» EXERCISE AIM: Using the listing below, set down each line from the line containing "Task: Click the UK column header" through the line containing "The image size is (980, 695).", both ends included, exactly and with nothing added.

**** DATASET RECORDS

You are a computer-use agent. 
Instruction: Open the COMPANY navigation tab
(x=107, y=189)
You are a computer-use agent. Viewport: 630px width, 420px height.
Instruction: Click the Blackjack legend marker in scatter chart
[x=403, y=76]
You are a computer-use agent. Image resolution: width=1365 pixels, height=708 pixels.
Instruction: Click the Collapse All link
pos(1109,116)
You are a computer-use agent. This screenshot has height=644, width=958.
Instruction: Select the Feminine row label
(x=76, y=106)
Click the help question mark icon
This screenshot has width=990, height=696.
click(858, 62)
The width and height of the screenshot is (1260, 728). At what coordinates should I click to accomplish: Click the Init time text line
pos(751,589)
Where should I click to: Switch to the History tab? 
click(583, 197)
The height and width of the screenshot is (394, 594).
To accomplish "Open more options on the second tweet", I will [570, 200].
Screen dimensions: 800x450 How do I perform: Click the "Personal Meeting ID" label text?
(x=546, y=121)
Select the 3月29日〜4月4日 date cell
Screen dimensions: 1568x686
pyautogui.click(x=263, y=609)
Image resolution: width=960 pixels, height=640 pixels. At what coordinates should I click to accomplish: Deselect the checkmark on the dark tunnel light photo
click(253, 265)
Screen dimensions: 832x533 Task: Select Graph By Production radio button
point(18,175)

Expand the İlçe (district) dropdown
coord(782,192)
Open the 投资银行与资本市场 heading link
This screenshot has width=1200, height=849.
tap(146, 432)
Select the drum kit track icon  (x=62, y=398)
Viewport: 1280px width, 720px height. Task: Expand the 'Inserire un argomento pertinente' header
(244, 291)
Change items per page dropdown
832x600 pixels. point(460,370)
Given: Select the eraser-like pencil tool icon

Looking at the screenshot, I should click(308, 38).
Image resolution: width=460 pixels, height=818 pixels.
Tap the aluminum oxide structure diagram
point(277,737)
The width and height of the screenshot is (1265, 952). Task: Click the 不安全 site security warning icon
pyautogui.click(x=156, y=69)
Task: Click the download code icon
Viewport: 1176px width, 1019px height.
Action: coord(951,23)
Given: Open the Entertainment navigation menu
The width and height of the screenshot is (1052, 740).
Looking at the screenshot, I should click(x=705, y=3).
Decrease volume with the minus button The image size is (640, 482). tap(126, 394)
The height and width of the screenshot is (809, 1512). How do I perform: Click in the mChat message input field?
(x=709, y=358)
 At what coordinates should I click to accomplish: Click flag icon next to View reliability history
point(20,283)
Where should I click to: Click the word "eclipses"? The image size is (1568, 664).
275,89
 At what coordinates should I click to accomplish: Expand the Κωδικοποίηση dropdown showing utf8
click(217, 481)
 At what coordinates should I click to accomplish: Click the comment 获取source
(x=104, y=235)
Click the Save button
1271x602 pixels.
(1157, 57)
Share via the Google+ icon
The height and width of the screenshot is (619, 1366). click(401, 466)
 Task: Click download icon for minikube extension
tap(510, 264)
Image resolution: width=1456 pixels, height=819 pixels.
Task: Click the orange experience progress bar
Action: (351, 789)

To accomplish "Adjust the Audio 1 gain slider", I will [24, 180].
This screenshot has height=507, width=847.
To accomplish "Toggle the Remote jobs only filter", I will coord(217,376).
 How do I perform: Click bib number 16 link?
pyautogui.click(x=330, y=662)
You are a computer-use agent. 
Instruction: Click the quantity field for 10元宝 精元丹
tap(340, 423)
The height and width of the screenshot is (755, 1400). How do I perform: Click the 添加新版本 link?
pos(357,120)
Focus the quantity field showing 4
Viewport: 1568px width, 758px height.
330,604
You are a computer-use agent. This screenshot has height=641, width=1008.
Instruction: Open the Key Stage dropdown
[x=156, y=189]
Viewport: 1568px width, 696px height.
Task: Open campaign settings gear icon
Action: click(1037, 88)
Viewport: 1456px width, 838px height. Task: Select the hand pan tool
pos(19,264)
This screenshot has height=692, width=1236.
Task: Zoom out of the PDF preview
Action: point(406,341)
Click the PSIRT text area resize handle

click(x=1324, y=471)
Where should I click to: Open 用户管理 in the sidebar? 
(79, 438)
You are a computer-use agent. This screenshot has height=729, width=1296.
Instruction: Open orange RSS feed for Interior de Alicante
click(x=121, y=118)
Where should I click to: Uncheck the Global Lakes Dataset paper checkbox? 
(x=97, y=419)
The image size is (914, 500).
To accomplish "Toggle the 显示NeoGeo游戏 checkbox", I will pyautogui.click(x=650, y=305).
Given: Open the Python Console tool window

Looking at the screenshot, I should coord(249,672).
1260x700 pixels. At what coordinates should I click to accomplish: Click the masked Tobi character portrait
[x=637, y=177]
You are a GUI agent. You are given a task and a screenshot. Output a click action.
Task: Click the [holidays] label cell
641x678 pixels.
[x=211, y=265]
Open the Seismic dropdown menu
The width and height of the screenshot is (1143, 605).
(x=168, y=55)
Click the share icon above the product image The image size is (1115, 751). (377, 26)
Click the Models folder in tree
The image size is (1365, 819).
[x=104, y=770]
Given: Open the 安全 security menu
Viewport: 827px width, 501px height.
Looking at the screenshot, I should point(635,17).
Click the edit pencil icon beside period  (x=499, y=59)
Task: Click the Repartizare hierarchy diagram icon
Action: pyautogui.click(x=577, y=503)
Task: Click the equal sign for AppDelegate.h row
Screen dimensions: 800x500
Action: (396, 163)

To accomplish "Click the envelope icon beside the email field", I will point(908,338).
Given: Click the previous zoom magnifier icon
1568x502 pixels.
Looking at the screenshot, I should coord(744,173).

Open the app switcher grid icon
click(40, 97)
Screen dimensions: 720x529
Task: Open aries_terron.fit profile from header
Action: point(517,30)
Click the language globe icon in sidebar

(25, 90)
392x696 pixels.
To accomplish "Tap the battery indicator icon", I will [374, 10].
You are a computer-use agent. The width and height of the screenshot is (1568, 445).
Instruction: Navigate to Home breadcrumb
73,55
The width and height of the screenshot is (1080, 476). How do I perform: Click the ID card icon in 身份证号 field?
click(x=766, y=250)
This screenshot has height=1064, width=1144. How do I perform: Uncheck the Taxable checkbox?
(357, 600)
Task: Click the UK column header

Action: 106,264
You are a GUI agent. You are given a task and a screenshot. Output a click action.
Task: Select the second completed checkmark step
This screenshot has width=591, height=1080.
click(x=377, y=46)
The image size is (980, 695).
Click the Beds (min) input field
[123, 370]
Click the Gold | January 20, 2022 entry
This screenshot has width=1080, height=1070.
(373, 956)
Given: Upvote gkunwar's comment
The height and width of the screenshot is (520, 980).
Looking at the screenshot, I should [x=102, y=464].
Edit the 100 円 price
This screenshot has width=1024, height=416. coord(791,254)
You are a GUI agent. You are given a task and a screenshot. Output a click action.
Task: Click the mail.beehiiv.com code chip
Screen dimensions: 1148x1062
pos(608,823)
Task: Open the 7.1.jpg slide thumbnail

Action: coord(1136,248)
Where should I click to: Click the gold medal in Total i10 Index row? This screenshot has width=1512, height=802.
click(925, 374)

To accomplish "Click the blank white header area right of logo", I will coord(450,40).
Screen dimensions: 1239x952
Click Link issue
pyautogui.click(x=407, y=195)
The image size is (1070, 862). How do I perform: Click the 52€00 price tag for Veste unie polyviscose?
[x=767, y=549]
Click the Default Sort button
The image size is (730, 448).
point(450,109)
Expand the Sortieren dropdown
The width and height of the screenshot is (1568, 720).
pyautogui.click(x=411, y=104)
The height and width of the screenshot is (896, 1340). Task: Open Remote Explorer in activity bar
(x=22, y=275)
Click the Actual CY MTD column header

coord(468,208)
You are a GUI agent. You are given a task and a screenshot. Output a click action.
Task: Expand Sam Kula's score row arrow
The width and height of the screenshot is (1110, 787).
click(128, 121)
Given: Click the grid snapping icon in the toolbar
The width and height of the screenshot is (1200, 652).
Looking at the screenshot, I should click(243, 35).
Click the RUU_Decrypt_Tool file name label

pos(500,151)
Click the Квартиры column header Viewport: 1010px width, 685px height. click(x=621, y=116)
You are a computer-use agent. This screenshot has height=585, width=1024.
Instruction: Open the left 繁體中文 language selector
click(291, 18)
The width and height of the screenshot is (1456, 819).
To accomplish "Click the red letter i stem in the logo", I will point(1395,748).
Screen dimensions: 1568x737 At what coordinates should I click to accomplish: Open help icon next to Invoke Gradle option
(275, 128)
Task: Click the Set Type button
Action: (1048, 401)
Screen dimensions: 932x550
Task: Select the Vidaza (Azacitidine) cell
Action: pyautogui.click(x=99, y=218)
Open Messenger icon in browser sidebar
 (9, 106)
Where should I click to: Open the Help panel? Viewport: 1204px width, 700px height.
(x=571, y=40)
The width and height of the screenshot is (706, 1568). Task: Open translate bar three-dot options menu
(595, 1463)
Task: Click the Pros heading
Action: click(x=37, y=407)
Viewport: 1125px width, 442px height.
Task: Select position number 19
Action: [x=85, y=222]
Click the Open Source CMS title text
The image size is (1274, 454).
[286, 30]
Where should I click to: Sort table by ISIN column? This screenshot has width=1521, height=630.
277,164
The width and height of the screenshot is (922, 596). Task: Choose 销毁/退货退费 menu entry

********

» SOLUTION FOR THIS PROBLEM:
Task: Click the UK column header

Action: 106,264
You are a GUI agent. You are given a task and a screenshot. Output a click action.
Task: Select the second completed checkmark step
This screenshot has width=591, height=1080.
click(x=377, y=46)
The image size is (980, 695).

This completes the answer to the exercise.